I have over ten thousand vintage sports cards, many of which would be worth hundreds or many thousands each if graded a PSA 10 mint.

But they aren't 10 grades, which is very, very , very rare for vintage cards from the 1970s due to the crappy recycled cardboard and poor printing process.

So I just enjoy the cards with little value in comparison, as much as the person who has a mint PSA 10 example of the same card.

I also have an eccentric collection of collectibles, including a 1946 (I think but would have to look at it) Snow White and the Seven Dwarfs book.

It is black and white and contains the art of Walt Disney. It is worth about $200 today.

But, if it was a still wrapped mint condition copy, signed by Walt Disney presenting it as a gift to one of his kids for would be worth 6 figures.

Collectibles are a world of the "what ifs".

I used to write about collectibles and often was asked by people what a specific card or item was worth. They often didn't appreciate the answer.

Typically.....I have a 1952 Mickey Mantle card......what do you think it is worth ?

I examine it and might be able to get $500 for it, if someone really wants a copy and doesn't care about the condition.

They say........but one sold for $3 million at auction. Mine must be worth at least $300,000.

I say........yea, but it is the only known example of the highest graded card at PSA 8 NM and yours looks like the dog chewed it up, and ate some of it.

I bought a nice looking Wayne Gretzky rookie card from a guy for $20. One recently sold for a big pile of money.

The card I bought was nice but somebody had punched a hole where Gretzky's head was to put it on a key was common at the time.

I sold the card for $30 and was happy with a $10 profit.

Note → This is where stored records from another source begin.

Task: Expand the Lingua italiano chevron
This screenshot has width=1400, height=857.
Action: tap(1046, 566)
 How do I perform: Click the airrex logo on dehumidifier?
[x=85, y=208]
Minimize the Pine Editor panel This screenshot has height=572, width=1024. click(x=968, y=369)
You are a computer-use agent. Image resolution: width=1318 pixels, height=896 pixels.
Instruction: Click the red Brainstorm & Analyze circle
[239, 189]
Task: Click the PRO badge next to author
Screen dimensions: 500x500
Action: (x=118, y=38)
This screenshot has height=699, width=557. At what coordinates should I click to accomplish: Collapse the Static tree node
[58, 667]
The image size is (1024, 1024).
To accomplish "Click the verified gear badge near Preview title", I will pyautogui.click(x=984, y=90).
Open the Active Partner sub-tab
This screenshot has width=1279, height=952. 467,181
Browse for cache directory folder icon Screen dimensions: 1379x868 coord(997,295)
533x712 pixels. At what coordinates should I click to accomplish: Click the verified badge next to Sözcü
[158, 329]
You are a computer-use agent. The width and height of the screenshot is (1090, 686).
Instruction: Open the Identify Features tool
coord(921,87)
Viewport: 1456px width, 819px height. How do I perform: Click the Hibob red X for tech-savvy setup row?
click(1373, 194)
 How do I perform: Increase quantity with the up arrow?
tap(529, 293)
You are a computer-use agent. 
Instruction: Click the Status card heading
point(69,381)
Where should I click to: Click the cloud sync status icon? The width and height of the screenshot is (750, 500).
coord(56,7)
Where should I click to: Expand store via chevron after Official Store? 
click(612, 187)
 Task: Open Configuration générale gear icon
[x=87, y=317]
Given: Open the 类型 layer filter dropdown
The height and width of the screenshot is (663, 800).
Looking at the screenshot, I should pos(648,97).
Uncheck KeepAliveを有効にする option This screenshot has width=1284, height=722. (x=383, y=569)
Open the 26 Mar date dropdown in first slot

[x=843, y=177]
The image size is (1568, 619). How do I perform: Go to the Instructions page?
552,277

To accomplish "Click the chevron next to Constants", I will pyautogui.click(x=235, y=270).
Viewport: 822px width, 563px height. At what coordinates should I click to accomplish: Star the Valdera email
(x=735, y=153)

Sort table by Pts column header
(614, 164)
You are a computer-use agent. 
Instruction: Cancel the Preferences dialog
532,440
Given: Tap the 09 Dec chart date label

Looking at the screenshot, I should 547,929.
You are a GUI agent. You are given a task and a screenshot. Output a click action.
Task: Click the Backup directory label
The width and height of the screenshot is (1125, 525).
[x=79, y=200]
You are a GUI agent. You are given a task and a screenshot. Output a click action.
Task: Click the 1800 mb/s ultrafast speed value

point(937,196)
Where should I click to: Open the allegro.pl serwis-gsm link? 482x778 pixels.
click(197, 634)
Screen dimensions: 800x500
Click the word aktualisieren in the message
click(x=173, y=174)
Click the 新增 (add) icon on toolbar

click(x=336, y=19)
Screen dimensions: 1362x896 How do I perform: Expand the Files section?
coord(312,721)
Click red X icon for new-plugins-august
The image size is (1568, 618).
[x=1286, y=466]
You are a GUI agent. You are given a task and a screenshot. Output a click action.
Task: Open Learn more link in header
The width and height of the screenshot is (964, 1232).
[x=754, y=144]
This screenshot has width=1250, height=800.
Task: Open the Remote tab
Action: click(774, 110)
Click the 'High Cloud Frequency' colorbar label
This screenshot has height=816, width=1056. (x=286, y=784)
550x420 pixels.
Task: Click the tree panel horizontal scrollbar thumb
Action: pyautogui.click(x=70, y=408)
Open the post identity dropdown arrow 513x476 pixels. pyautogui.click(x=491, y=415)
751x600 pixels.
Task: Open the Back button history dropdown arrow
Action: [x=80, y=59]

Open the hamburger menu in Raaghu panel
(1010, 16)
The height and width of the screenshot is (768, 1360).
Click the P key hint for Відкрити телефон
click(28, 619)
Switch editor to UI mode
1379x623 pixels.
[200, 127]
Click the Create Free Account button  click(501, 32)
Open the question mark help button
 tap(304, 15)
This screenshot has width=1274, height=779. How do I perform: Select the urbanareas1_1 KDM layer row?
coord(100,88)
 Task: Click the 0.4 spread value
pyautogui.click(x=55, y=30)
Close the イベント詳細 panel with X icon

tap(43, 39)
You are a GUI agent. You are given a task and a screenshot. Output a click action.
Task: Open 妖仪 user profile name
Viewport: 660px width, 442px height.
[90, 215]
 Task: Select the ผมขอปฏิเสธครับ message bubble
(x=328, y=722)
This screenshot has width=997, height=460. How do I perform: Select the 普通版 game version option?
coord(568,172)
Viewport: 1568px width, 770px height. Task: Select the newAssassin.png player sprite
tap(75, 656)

It is another card that is almost impossible to find in PSA 10 grade, due to the issues with OPC printing and cutting methods, plus the fact the card is baby blue and simply touching it leaves a microscopic smudge on it........and yes, they use powerful microscopes to grade the cards and measure them exactly to determine the "centering" and make sure the card hasn't had the corners or edges "trimmed". PSA 10 vintage cards are very rare and very valuable.

If you have one....congratulations and .call Heritage Auctions.. They will come and get it if they have to.....:)

Cards also often ended up in bicycle wheels making a cool flapping noise......flap, flap, flap, flap..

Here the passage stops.